With the long, dark nights and colder days, the winter can leave many of us feeling lethargic and yearning for the spring. And the lack of daylight can have a real impact on our mood, with around one in 33 people in the UK suffering from the effects of SAD – seasonal affective disorder.
But with a few simple tricks, you can weather the winter and keep a spring in your step. Here’s how to beat those winter blues.
A healthy, balanced diet is important at any time of the year but being particularly mindful of what you eat during the winter can help to boost your mood. And that means managing the types of carbs you put on your plate. Processed, refined, or fatty carbs such as pizza, biscuits, or fast foods may satisfy your cravings but ultimately, they can leave you and your digestion feeling sluggish and under-par. And this can directly affect your mood.

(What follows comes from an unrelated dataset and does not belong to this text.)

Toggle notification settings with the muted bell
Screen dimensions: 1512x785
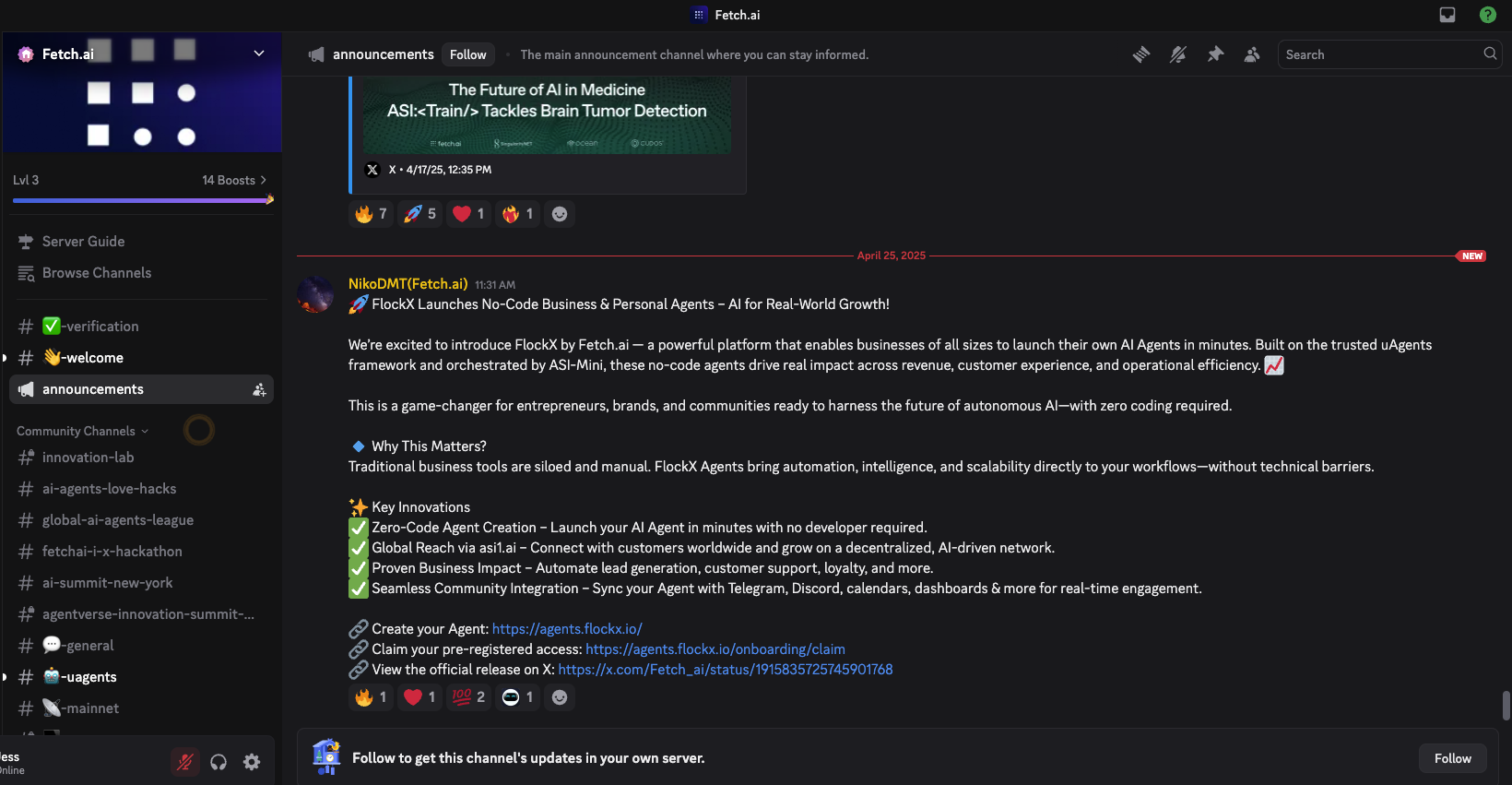point(1178,54)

Instead, reach for plenty of complex carbohydrates such as whole grains as well as fresh fruit and vegetables to whip up delicious and warming winter meals that nourish both your mind and your body. And adding daily multivitamin tablets can help to ensure you are getting all the nutrients you need.
Spend time outside
Getting out and about in nature is a known mood booster, and during the colder months, spending time outside is a good way to stave off those winter blues. The fresh air and exercise involved in getting outdoors, even if it’s a walk around the block – can also help to reduce stress levels and counter the effects of a low mood.
Stock up on vitamin D
The winter is a good time to take a vitamin D supplement, especially if you are unable to spend sufficient time outside as sunlight is one of its main natural sources. Vitamin D plays a key role in a healthy immune system and studies have shown that a daily vitamin D supplement can help to boost your mood. Other natural sources of vitamin D include fatty fish or fortified foods such as milk and breakfast cereal.

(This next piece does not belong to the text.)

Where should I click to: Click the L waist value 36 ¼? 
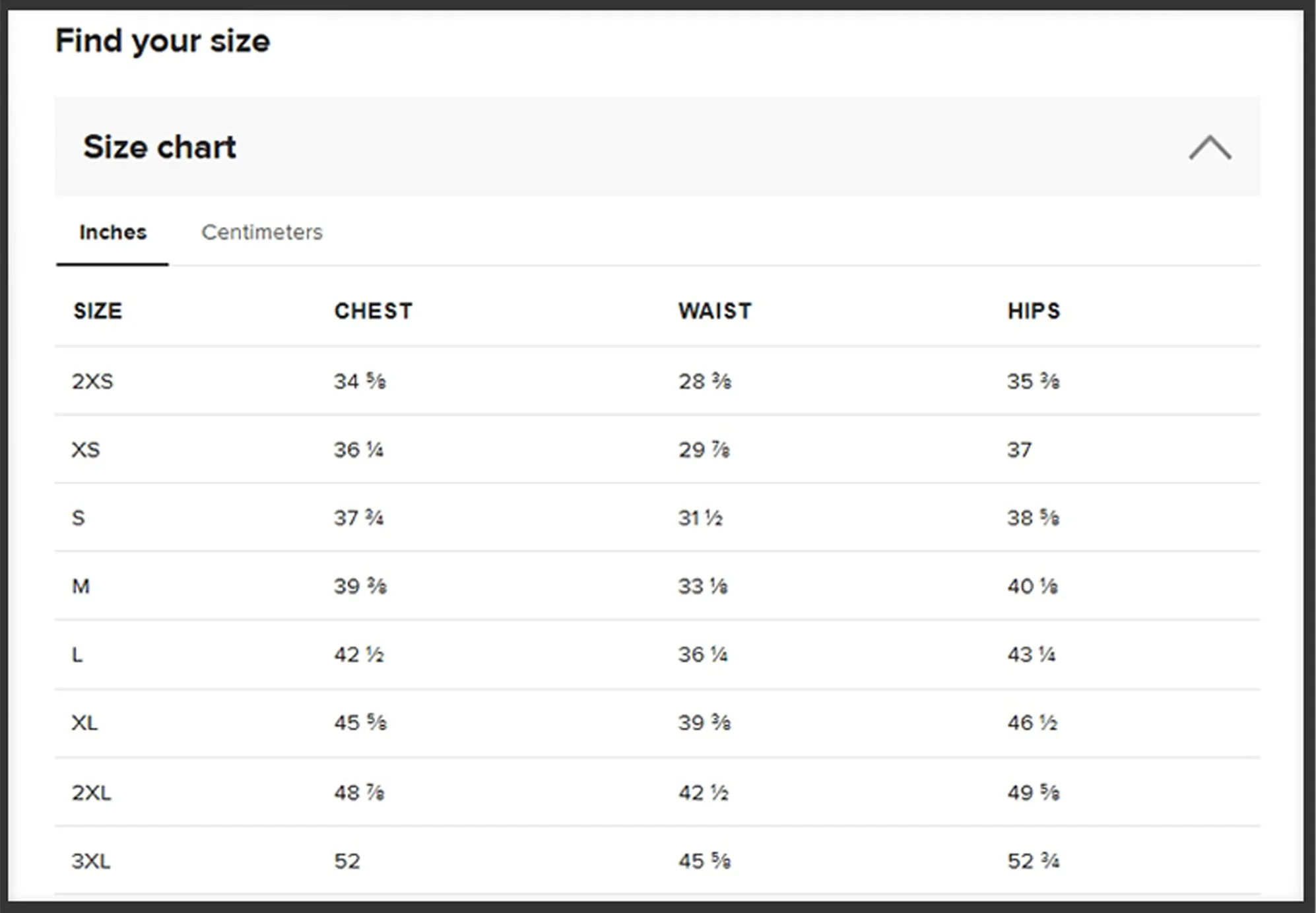[x=703, y=654]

Bring more light into your life
Many people suffering from the winter blues can benefit from adding a little extra light into their daily routine, including the use of light therapy. In addition to spending time outside, it’s important to increase light levels in your home, as natural light is thought to not only boost your mood through increased melatonin production but also works to balance serotonin activity and regulate your sleep patterns.

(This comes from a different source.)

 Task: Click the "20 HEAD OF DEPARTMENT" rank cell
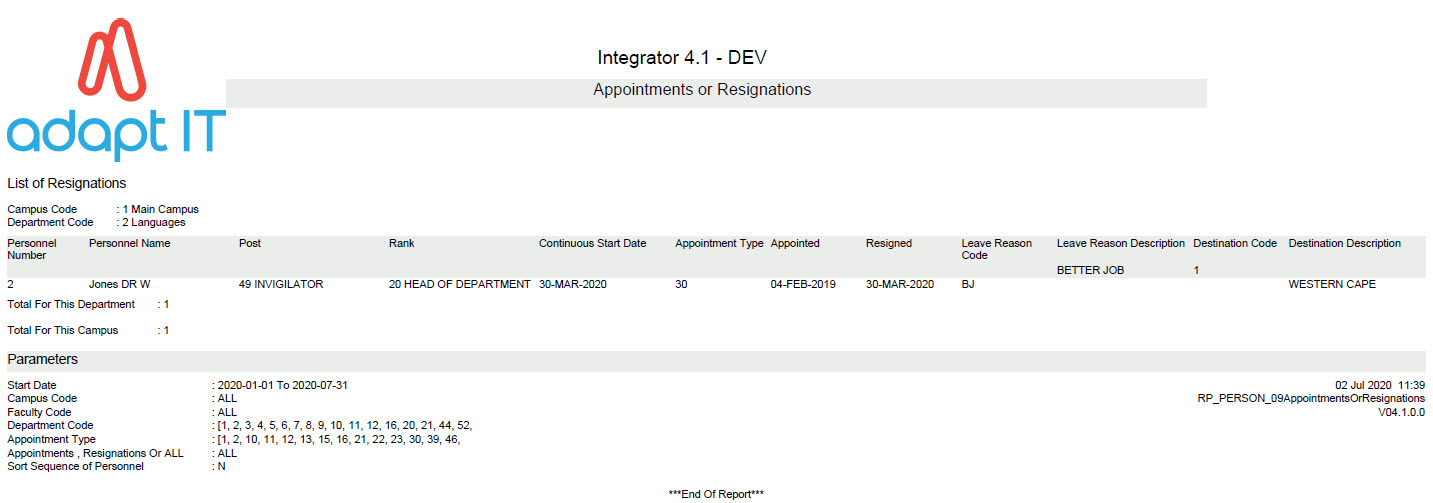tap(459, 284)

As well as sitting and working near a window during the day, and using LED light bulbs, SAD sufferers can also find relief using a lightbox, which emits wavelengths that are similar to natural light.
While those dark, cold mornings may make you simply stay indoors, keeping active during the winter whatever the weather is going to keep those blues at bay. Regular exercise is not only good for your physical health, but it also boosts your mood by releasing feel-good hormones. Regular exercise, especially if it is outdoors, can also leave you feeling energised as well as helping to regulate your sleep, leaving you feeling calmer and more rested. Aim for 30 minutes of moderate exercise, five days a week to help you take the winter in your stride.
And finally, being mindful of your own self-care during the winter can support your physical as well as mental health. But if you are struggling with the winter blues or suspect you may be suffering from seasonal affective disorder, do speak to your GP, so you can get all the additional support you need.